J'ai écouté Yves Jego, secrétaire d'Etat aux départements d'Outre-mer, invité à l'émission de Paul Amar « Revu et corrigé » sur la 5. Le thème en était évidemment : les événements de Guadeloupe, de Martinique, de la Réunion etc. Mon sentiment est qu'il a compris que la révolte contre la vie chère recouvre d'autres revendications plus anciennes. S'il est vrai que ni la Guadeloupe ni la Martinique n'ont souhaité devenir des pays indépendants lors de la période de décolonisation, la majorité de la population souhaitant demeurer au sein de la communauté nationale française, il n'en reste pas moins que le passé esclavagiste des îles laisse des traces. Elles sont particulièrement évidentes dans les relations entre békés (blancs descendant des colons) et descendants d'esclaves. Si l'on ajoute que l'administration étatique ne laisse que peu de place aux enfants des îles…
Le pouvoir économique est à 95 % dans les mains des békés qu'il s'agisse des supermarchés, des stations d'essence, des grands commerces et les prix pratiqués y sont bien supérieurs à ceux de métropole. J'ignorais d'ailleurs que les productions locales : cannes à sucre, bananes, etc. ne peuvent être « exportées » qu'en France selon des règles strictes dites du commerce exclusif qui fonctionne également dans le sens métropole-Outre-mer. Le taux de chômage y est très élevé.
Yves Jego reconnaît que les collectivités locales (dirigées par des socialistes ou apparentés) ont fait de gros efforts pour satisfaire certains besoins. L'Etat, assure-t-il pour ce qui le concerne, aussi. Mais le bât blesse dans le domaine des salaires. Les grévistes exigent 200 euros d'augmentation des bas salaires. Yves Jego répète qu'il ne peut pas négocier à la place des patrons et des syndicats. Il propose des aides aux PME-PMI sous forme de réductions de charges, un plan plus vaste pour l'Outre-mer mais se dit incapable de résoudre ce problème fondamental des salaires. Il ajoute que la négociation n'est pas une tradition en Guadeloupe : « historiquement on y pratique plus facilement l'affrontement. »

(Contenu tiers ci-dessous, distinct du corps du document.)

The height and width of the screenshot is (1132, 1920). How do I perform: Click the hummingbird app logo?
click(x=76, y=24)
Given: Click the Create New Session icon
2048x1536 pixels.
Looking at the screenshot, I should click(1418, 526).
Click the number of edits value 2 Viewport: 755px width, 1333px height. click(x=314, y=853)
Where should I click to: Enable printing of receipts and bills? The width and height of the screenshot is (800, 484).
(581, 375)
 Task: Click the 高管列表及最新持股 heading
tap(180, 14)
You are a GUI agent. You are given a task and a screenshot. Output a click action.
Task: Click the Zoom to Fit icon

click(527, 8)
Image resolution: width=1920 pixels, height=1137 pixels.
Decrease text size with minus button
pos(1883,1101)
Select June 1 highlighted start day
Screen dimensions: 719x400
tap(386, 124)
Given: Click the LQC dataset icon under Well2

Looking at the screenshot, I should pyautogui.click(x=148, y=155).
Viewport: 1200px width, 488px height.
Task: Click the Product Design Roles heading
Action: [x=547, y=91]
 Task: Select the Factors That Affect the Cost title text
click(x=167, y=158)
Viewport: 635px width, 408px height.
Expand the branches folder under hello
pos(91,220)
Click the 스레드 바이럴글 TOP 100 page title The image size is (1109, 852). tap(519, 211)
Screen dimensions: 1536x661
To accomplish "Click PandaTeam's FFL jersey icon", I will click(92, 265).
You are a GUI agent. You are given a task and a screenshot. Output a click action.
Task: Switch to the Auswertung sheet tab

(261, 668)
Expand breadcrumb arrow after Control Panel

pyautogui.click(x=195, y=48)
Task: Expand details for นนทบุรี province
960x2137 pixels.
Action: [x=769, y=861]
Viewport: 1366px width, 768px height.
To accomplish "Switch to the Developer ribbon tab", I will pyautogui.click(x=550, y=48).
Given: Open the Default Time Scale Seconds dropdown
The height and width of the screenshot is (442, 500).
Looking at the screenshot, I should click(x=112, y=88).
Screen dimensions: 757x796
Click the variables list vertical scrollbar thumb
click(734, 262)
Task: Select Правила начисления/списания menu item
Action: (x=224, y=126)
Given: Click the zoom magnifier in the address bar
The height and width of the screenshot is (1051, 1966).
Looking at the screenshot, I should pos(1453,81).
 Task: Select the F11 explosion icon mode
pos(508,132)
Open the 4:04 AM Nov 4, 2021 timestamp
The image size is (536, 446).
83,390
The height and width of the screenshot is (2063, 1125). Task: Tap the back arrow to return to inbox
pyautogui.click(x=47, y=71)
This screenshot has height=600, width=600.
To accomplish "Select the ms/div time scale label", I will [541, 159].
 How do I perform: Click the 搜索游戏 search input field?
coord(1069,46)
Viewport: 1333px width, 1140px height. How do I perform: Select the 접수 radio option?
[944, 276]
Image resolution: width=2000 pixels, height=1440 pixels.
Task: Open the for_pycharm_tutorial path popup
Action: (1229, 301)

Ceux qui suivent avec attention le conflit en cours analysent la situation ainsi : le gouvernement semble jouer le pourrissement, il compte sur la lassitude des habitants qui souffrent du manque d'essence, de ravitaillement, d'autant que cette période de l'année est la plus favorable au tourisme…mais des événements plus graves peuvent survenir. Martine Aubry l'a déclaré hier : elle craint que la situation ne dégénère et ne gagne la métropole. Le sentiment de ras-le-bol y est très fort également.
Lilian Thuram, guadeloupéen, l'a souligné dans une interview à un journal parisien. Les événements de 1967 en Guadeloupe (avec 87 morts) ont précédé les événements de mai 68 en métropole. Le contexte n'était, certes, pas la même : on ne vivait pas une grave crise économique mais les rapports entre patronat et salariés n'étaient pas loin de ceux qu'on connaît dans les îles. Il y eut le Grenelle des salaires et la reconnaissance syndicale puis il fallut attendre l'arrivée de la Gauche au pouvoir en 1981…les lois Auroux, les lois Aubry…
La révolte pourrait venir des jeunes à qui on n'offre qu'un avenir dévalorisé et endetté. Une forme de désespoir.